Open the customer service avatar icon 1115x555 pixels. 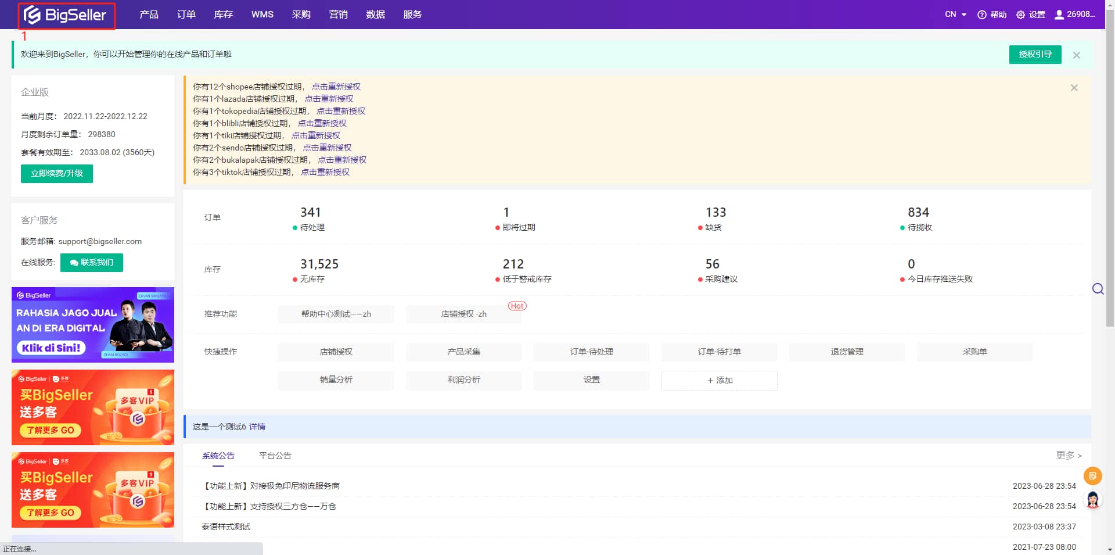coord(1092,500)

§

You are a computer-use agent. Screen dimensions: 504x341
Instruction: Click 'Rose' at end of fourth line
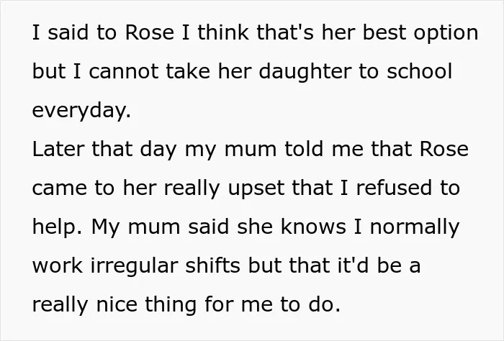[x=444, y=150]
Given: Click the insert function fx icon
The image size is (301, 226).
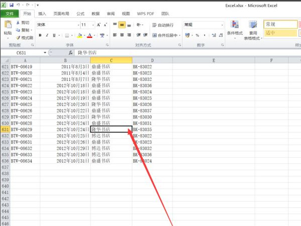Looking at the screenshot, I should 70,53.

§

Render the records from the line with "You are a computer-use" up to and including the line with "Looking at the screenshot, I should 70,53." as a Markdown table with columns No. and Text, one row per line and blank lines omitted. Leave the pictures out of the answer.

### [Final answer]
| No. | Text |
|---|---|
| 1 | You are a computer-use agent. Screen dimensions: 504x341 |
| 2 | Instruction: Click 'Rose' at end of fourth line |
| 3 | [x=444, y=150] |
| 4 | Given: Click the insert function fx icon |
| 5 | The image size is (301, 226). |
| 6 | Looking at the screenshot, I should 70,53. |